■ Excerpted passage ■
Premises Partial Damage due to flood or earthquake shall be subject to
Paragraph 9.3, notwithstanding that there may be some insurance
coverage, but the net proceeds of any such insurance shall be made
available for the repairs if made by either Party.
9.3. PARTIAL DAMAGE - UNINSURED LOSS.
If a Premises Partial Damage that is not an Insured Loss occurs, unless
caused by a negligent or willful act of Lessee (in which event Lessee
shall make the repairs at Lessee's expense), Lessor may either: (i)
repair such damage as soon as reasonably possible at Lessor's expense,
in which event this Lease shall continue in full force and effect, or
(ii) terminate this Lease by giving written notice to Lessee within
thirty (30) days after receipt by Lessor of knowledge of be occurrence
of such damage. Such termination shall be effective sixty (60) days
following the date of such notice. In the event Lessor elects to
terminate this Lease, Lessee shall have the right within ten (10) days
after receipt of the termination notice to give written notice to Lessor
of Lessee's commitment to pay for the repair of such damage without
reimbursement from Lessor. Lessee shall provide Lessor with said funds
or satisfactory assurance thereof within thirty (30) days after making
such commitment. In such event this Lease shall continue in full force
and effect, and Lessor shall proceed to make such repairs as soon as
reasonably possible after the required funds are available. If Lessee
does not make the required commitment, this Lease shall terminate as of
the date specified in the termination notice. (See Addendum Paragraph
54)

■ Supplied data ■

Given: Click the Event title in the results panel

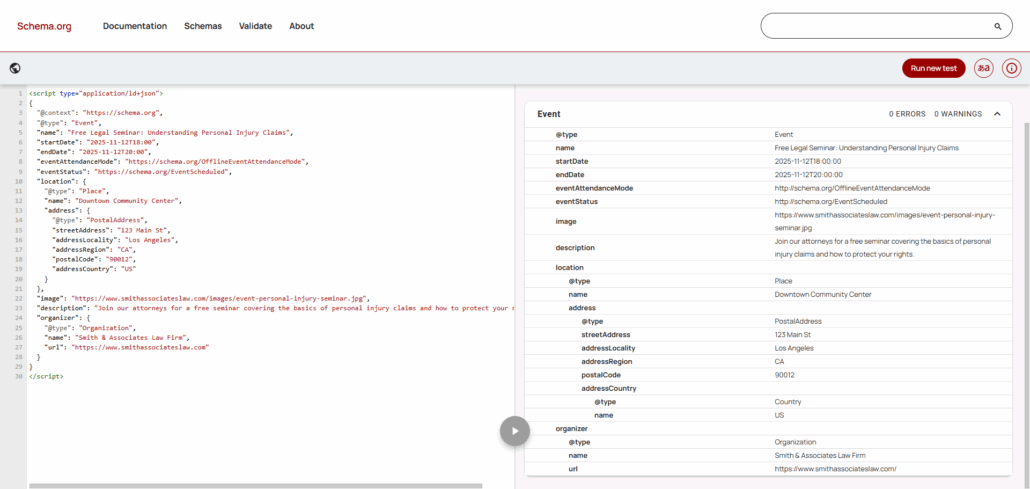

■ Given request ■
Could you reproduce the lease passage, starting with "If a Premises" and going on through "may either: (i)", updating it so that "Lessee" is replaced by "Tenant" everywhere it appears?

■ Task output ■
If a Premises Partial Damage that is not an Insured Loss occurs, unless
caused by a negligent or willful act of Tenant (in which event Tenant
shall make the repairs at Tenant's expense), Lessor may either: (i)